(DATA SHOWN Opens)

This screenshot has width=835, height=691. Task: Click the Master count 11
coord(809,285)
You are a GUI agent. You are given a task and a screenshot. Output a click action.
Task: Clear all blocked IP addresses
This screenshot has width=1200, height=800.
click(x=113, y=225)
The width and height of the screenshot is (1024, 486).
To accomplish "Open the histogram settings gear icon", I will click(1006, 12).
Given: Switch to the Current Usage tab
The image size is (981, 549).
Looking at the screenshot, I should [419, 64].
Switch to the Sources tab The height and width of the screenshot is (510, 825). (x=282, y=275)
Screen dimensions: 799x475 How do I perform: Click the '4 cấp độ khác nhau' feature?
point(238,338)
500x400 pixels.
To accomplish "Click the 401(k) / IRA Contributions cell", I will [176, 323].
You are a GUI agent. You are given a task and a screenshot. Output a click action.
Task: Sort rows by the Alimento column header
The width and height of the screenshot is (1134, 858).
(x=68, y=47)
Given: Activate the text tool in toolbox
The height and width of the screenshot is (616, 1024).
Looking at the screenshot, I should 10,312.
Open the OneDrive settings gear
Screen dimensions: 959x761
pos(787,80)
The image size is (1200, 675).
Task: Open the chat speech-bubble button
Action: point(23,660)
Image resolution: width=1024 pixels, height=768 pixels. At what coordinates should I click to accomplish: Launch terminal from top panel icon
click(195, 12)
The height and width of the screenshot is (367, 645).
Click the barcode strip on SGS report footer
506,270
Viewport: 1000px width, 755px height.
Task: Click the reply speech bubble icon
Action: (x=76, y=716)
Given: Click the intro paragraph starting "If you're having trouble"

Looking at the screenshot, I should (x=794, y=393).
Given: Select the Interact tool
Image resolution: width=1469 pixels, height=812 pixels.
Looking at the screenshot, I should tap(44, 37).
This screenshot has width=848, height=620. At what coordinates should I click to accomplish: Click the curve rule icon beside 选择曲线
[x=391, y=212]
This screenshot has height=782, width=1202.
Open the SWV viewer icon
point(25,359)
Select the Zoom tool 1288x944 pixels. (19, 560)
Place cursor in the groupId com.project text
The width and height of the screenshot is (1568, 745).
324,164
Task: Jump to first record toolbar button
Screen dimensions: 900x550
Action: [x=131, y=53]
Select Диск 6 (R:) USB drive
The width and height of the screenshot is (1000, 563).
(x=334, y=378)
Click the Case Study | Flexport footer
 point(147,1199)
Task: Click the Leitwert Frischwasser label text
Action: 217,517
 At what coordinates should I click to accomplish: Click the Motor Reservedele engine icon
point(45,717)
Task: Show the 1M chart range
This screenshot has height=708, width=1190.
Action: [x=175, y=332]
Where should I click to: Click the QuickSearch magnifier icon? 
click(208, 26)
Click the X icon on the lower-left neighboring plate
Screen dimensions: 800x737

(DATA SHOWN Closes)

**PROBLEM TO SOLVE:** From the entries above, restate word for word the lines from the line containing "This screenshot has width=1200, height=800." to the line containing "Given: Select the Interact tool", both ends included, and nothing more.

**OUTPUT OF THE EXERCISE:**
This screenshot has width=1200, height=800.
click(x=113, y=225)
The width and height of the screenshot is (1024, 486).
To accomplish "Open the histogram settings gear icon", I will click(1006, 12).
Given: Switch to the Current Usage tab
The image size is (981, 549).
Looking at the screenshot, I should [419, 64].
Switch to the Sources tab The height and width of the screenshot is (510, 825). (x=282, y=275)
Screen dimensions: 799x475 How do I perform: Click the '4 cấp độ khác nhau' feature?
point(238,338)
500x400 pixels.
To accomplish "Click the 401(k) / IRA Contributions cell", I will [176, 323].
You are a GUI agent. You are given a task and a screenshot. Output a click action.
Task: Sort rows by the Alimento column header
The width and height of the screenshot is (1134, 858).
(x=68, y=47)
Given: Activate the text tool in toolbox
The height and width of the screenshot is (616, 1024).
Looking at the screenshot, I should 10,312.
Open the OneDrive settings gear
Screen dimensions: 959x761
pos(787,80)
The image size is (1200, 675).
Task: Open the chat speech-bubble button
Action: point(23,660)
Image resolution: width=1024 pixels, height=768 pixels. At what coordinates should I click to accomplish: Launch terminal from top panel icon
click(195, 12)
The height and width of the screenshot is (367, 645).
Click the barcode strip on SGS report footer
506,270
Viewport: 1000px width, 755px height.
Task: Click the reply speech bubble icon
Action: (x=76, y=716)
Given: Click the intro paragraph starting "If you're having trouble"

Looking at the screenshot, I should (x=794, y=393).
Given: Select the Interact tool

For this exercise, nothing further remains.